Il dramma di questa famiglia è cominciato nel periodo di Natale dello scorso anno, quando il piccolo ha cominciato ad avvertire i primi disturbi. A seguito di un primo ricovero, la famiglia ha scoperto che il figlioletto aveva delle infezioni alle vie urinarie, forse a causa di una piccola malformazione. Per risalire all'origine del disturbo e trovare l'esatta diagnosi, il bimbo è stato sottoposto a lunghi ricoveri. Per tutto questo tempo, mamma e papà sono rimasti ininterrottamente al suo fianco, anche durante i postumi di una delicata operazione, anche quando tra un cambio e l'altro del catetere, il bimbo ha subito forti rialzi di temperatura, anche fino a 40°, che gli hanno fatto rischiare il coma. Come se non bastasse, nel frattempo i suoi genitori hanno perso il lavoro e sono piombati una situazione economica angosciante.
Ad ogni modo, dopo sei mesi di indagini mediche, i camici bianchi cosentini hanno stabilito che il bimbo dovrà essere curato a casa, dove dovrà essere effettuato anche il cambio della cannula sterile, quattro volte al giorno, per tutti i giorni della sua vita, con tutti i rischi del caso. Ma mamma Hanane e papà Abdellah hanno terribilmente paura che possa accadere qualcosa di irrimediabile e non si rassegnano a questa situazione. Così, quando hanno chiesto consiglio, qualcuno ha suggerito loro di rivolgersi all'ospedale Bambin Gesù di Roma, che dovrebbero raggiungere già nelle prossime ore. Ma i due non hanno più alcuna entrata economica e dicono: «Siamo disperati, non sappiamo più cosa fare».

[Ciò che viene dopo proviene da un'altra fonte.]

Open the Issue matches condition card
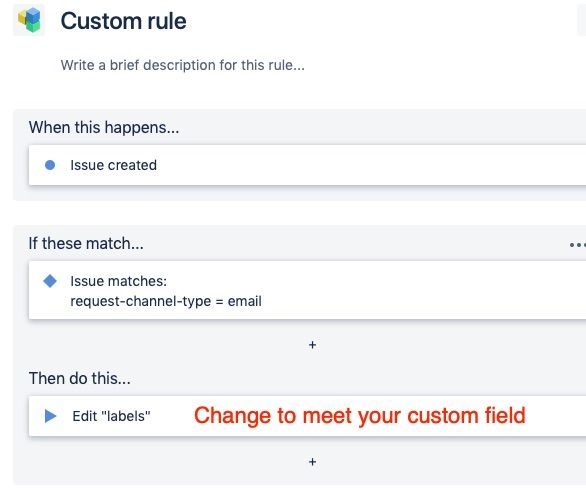Image resolution: width=586 pixels, height=490 pixels. [x=307, y=290]
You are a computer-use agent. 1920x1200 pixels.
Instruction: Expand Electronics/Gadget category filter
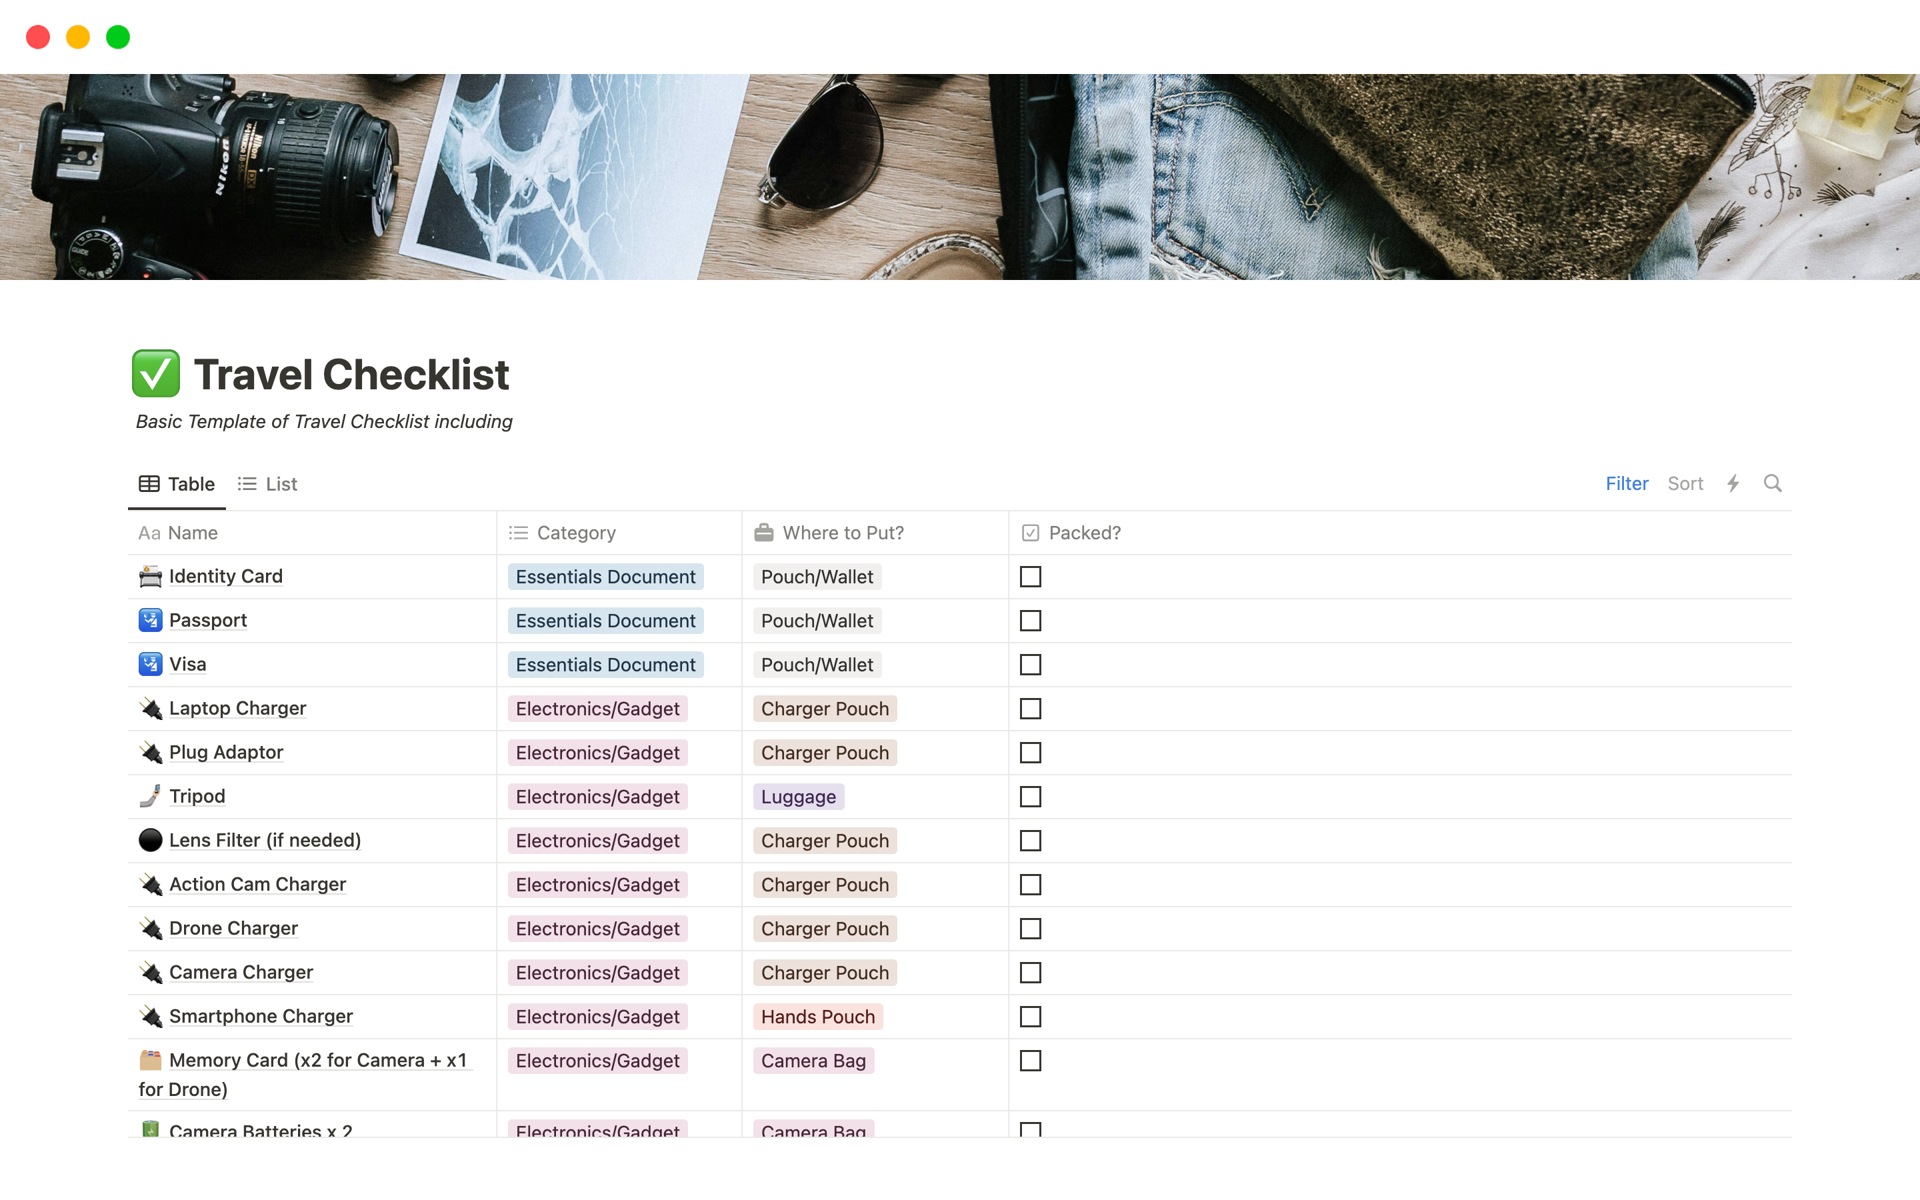(596, 708)

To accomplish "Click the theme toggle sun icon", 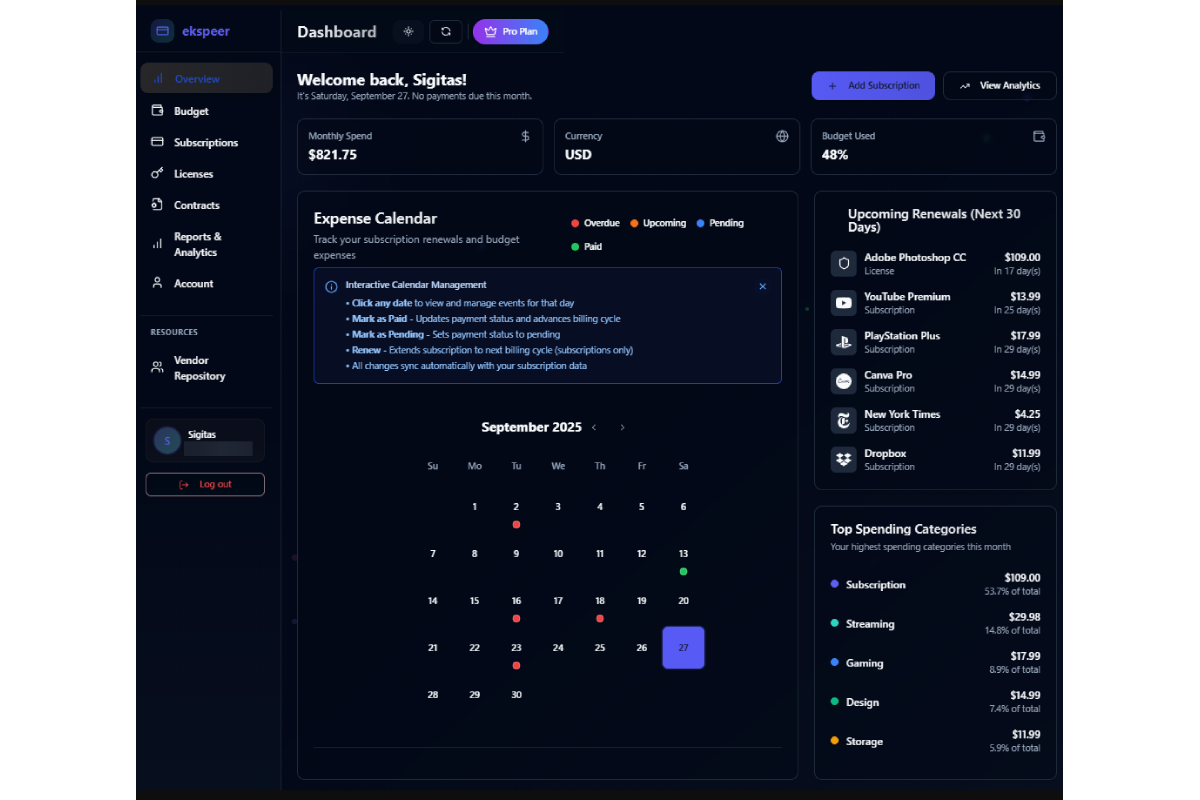I will pyautogui.click(x=408, y=32).
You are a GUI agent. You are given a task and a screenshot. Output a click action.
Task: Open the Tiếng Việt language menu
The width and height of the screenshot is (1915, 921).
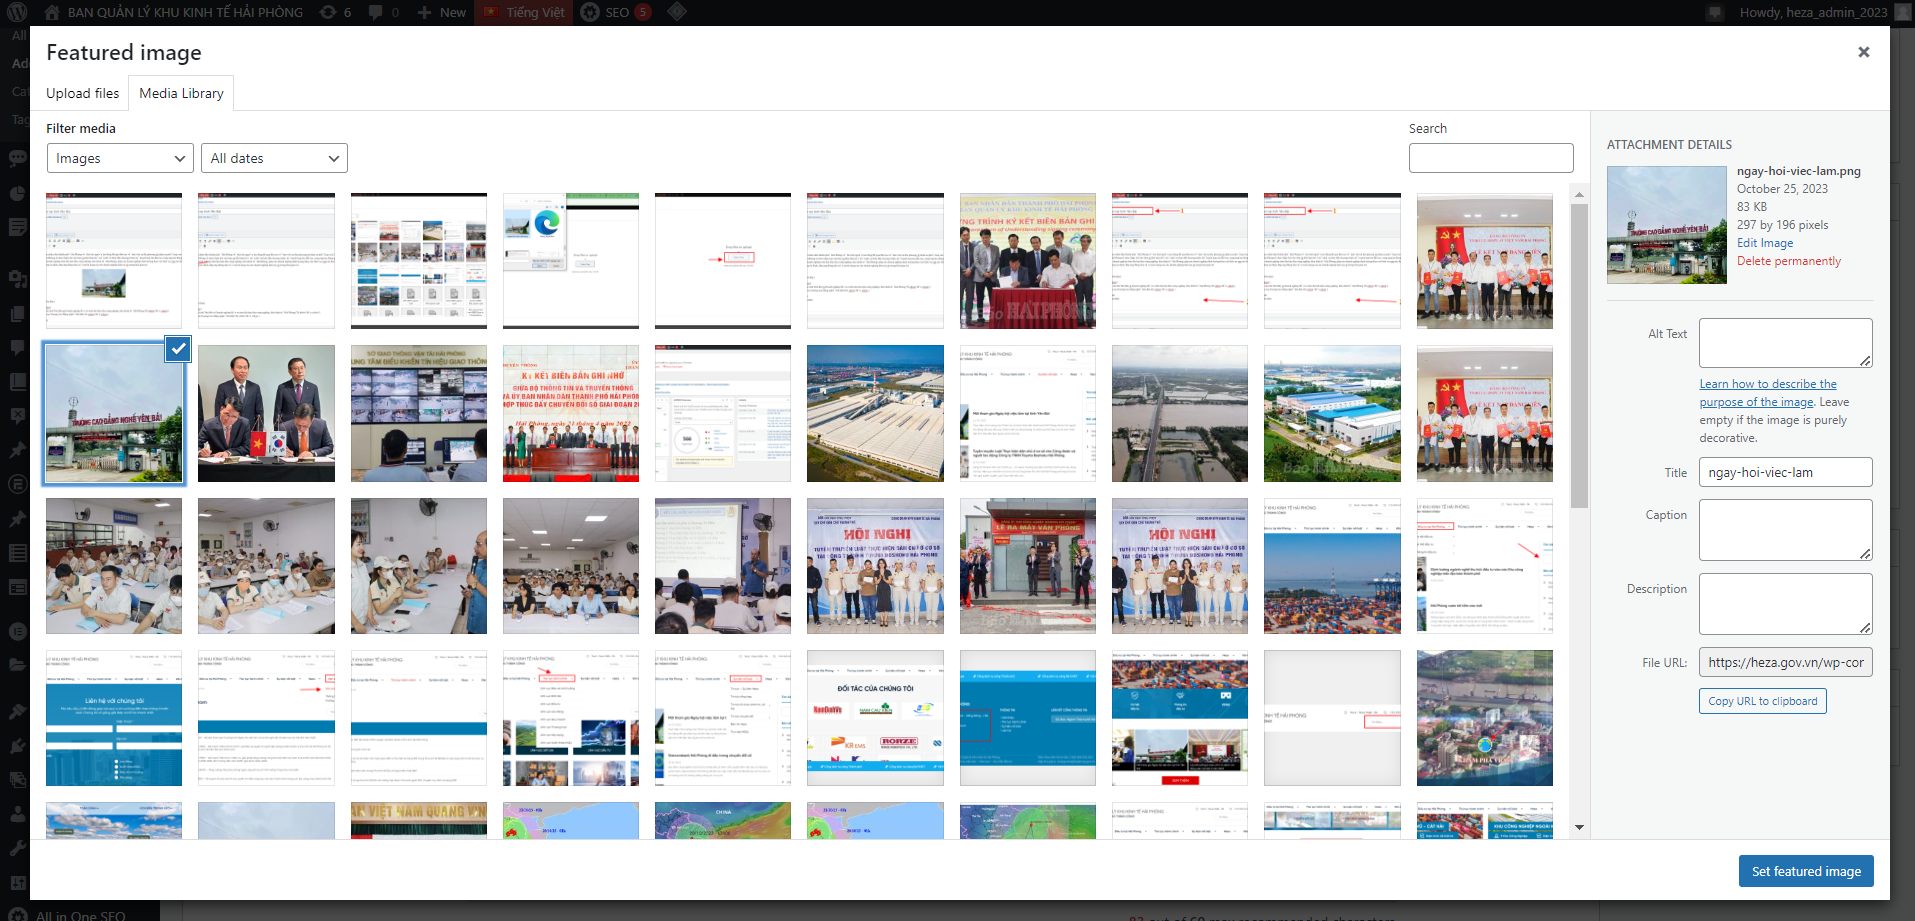coord(525,12)
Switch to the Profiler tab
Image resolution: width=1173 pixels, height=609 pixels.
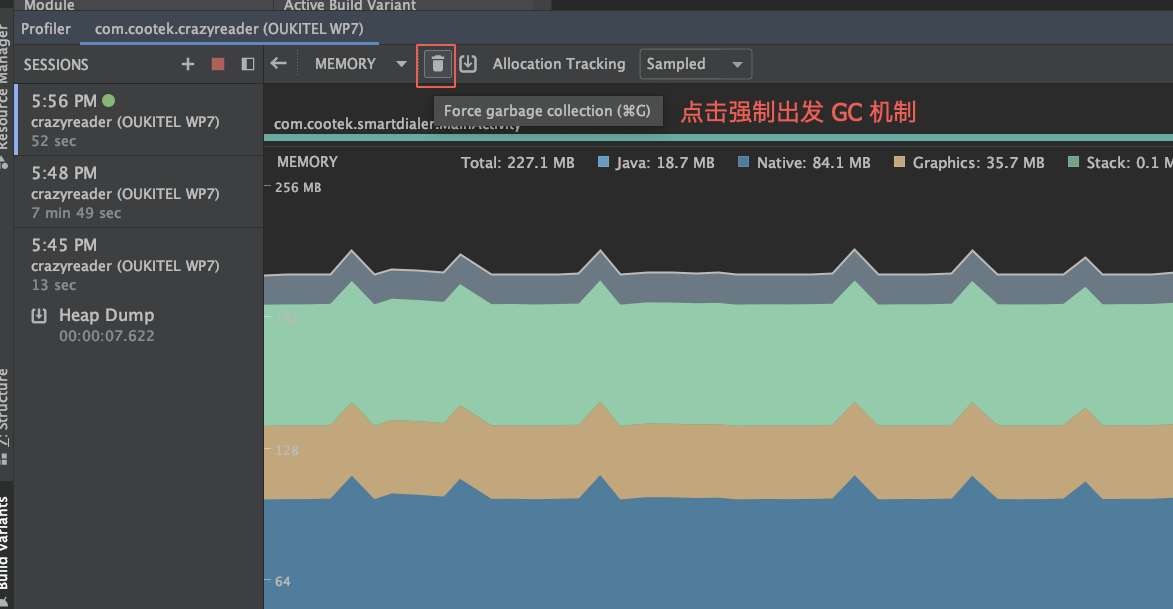coord(46,29)
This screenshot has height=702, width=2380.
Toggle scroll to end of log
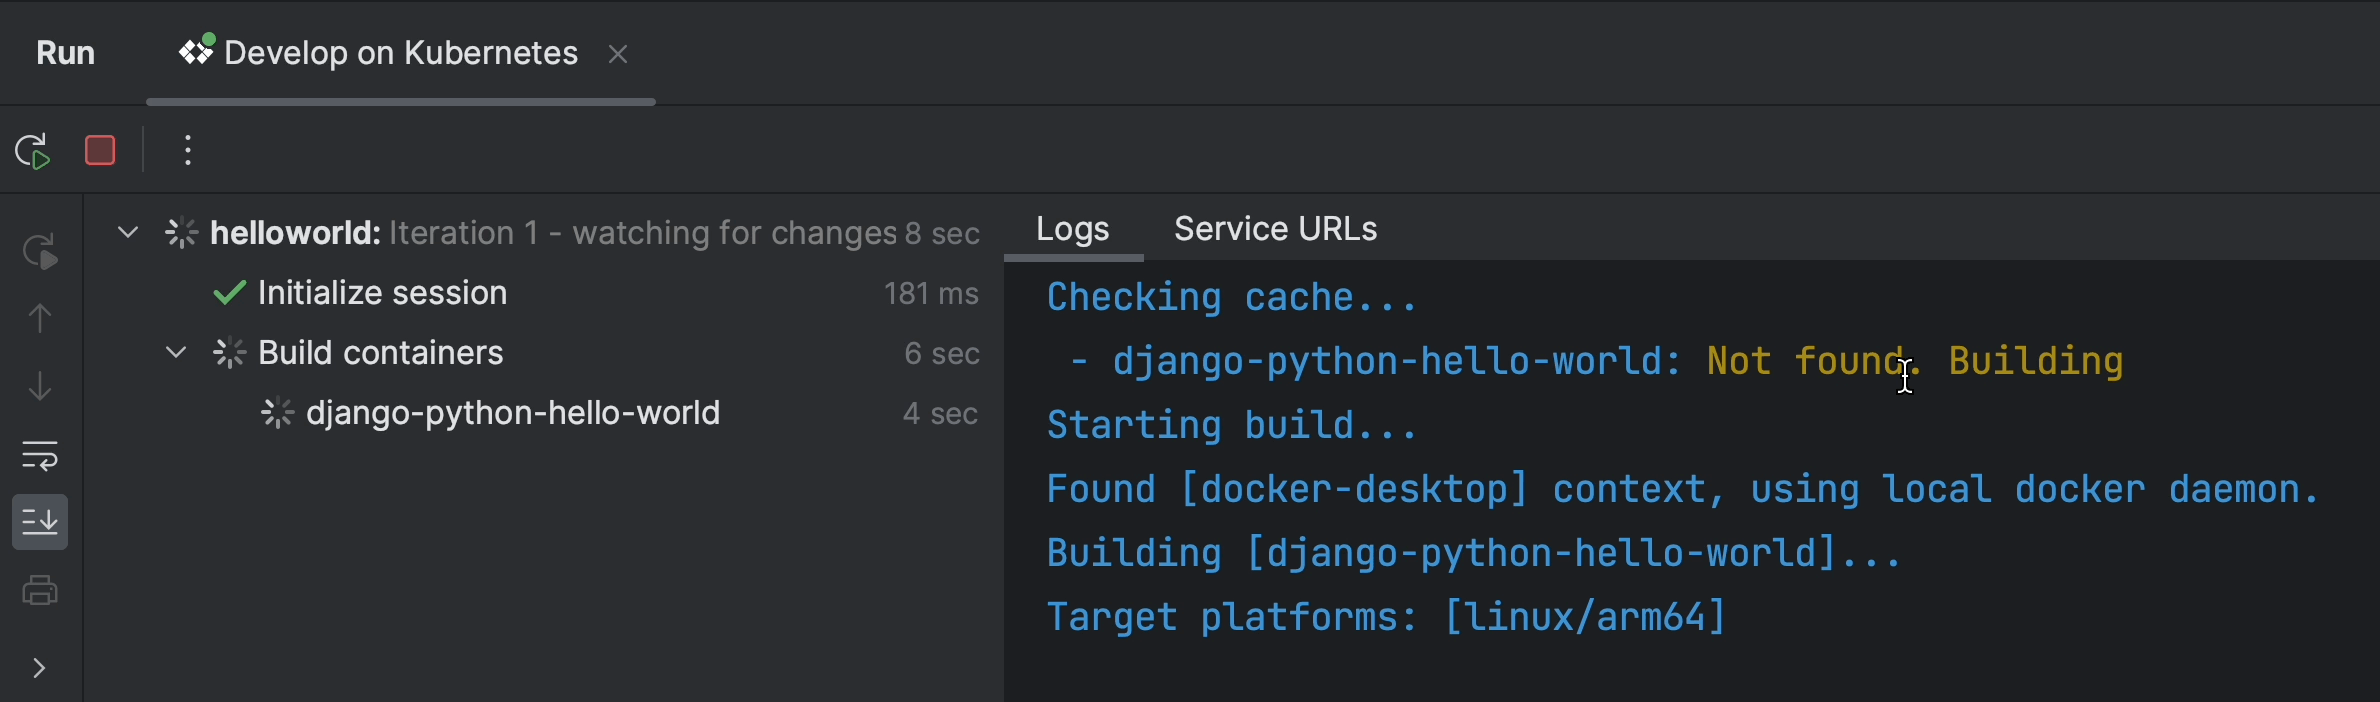coord(40,522)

Una vita di sacrifici e sofferenze
La loro casa di pochi metri quadri a Santa Maria del Cedro, porta i segni di una vita piena di sacrifici, vissuta in estrema umiltà. La cameretta del piccolo è allestita nel soggiorno e i suoi giochi sono delle vecchie macchinine da far sfrecciare in una bacinella di plastica piena d'acqua. Ma, fino a qualche mese fa, nella loro dimora non era mai mancato niente. Hanane e Abdellah hanno sempre lavorato sbarcando il lunario come hanno potuto per realizzare quella famiglia che avevano sempre sognato e che si era concretizzata con l'arrivo del loro bimbo, un ometto che adesso ha sei anni e occhietti vispi, nonostante i tanti martiri sul suo corpicino esile.
Oggi la loro serenità è minata costantemente e le loro forze cominciano a mancare. «Controllo la temperatura di mio figlio anche dieci volte a notte - ha detto il papà - vivo con l'incubo che possa avere delle convulsioni da un momento all'altro. In queste condizioni non riusciamo a lavorare né a dormire. Non riusciamo più a vivere. Prego Dio che ci dia la forza per andare avanti». Poi lancia l'accorato appello: «Chiunque può ci dia una mano, è l'unica cosa che chiediamo. Da quando siam in Italia abbiamo sempre fatto affidamento sulle nostre forze, ma ora ci rendiamo conto che da soli non possiamo più farcela. Aiutateci a dare un futuro al nostro bambino».